Once in a full, blue moon, you may find yourself with a dilemma: How to be two places at once. A while ago, I bought a ticket to the Corks and Cupcakes pop-up event by Emerging Chefs at Shaheen Gallery in downtown Cleveland. I had my ticket, made a mental note and went on to other things. My daughter came home several days later to remind me of when she was going to debut in her school play. Both events were on the same night.

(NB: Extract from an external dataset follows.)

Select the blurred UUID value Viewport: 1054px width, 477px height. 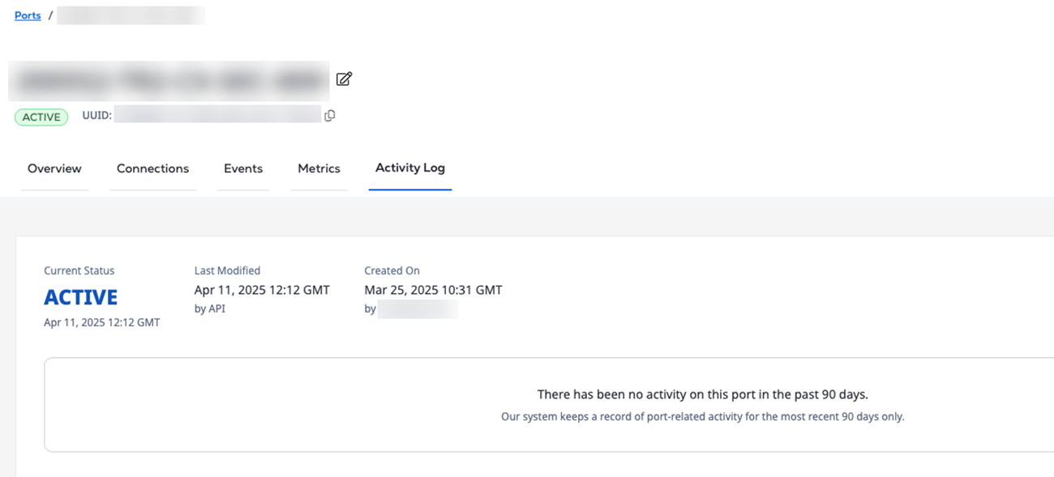click(217, 116)
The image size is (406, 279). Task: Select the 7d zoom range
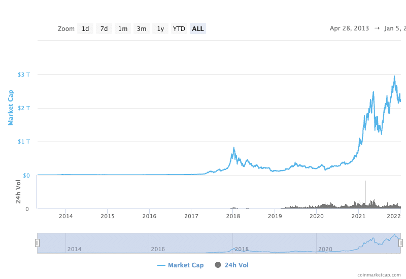(104, 29)
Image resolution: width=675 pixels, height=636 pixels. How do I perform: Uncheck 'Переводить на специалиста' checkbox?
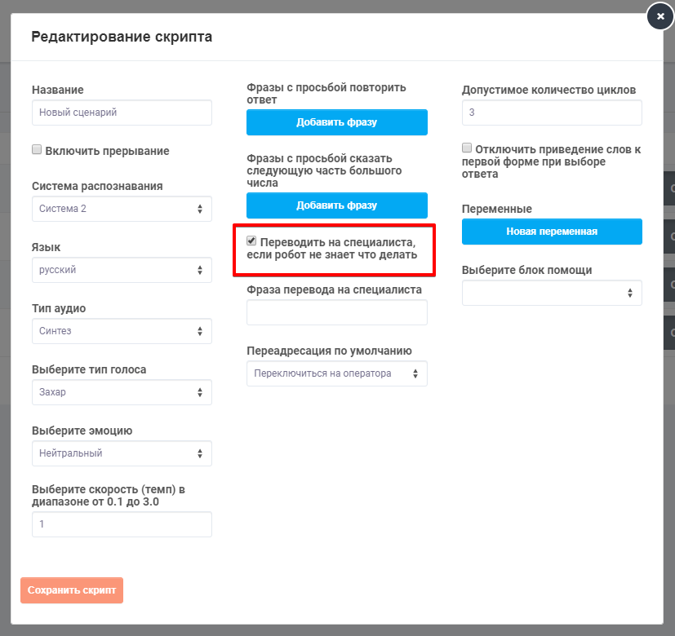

As it happened, I was able to attend both, but to make it on time to the play, I could only stay for a brief moment at the event. To make the most of my time, I balanced my camera, purse, notebook and the first offering: Amuse Bouche: ‘Lure Me In’. This consisted of a strawberry thyme shortbread with lemon curd, red wine caviar.The pairing: A lively BTA  Extra-Dry Prosecco. The Prosecco was a lighter alternative to Champagne; it didn’t seem as heavily sweet as many sparkling wines tend to be. When paired with the lemon curd and shortbread, it gently awakened the senses in preparation for what was to eventually come. The other ‘courses’ included a cheddar cupcake with Lugana Base pairing, cannoli cupcake with Sangue Di Giuda, salted caramel cupcake with Pinot Nero Rosefinishing with a dark chocolate and bacon cupcake paired with Giome.

The menu of delectable sweets and fine Italian wines looked so incredible, part of me wanted to stay just a little bit longer, hoping they’d make a mistake and bring out the salted caramel cupcake with Pinot before they should. They didn’t. And like Cinderella at the stroke of midnight, my faithful friend,Terri, and I dashed out and off to the play.

This event had all the makings of a fantastic evening out; great music, sweet escapes and wine. I hope to find something like it again, and soon.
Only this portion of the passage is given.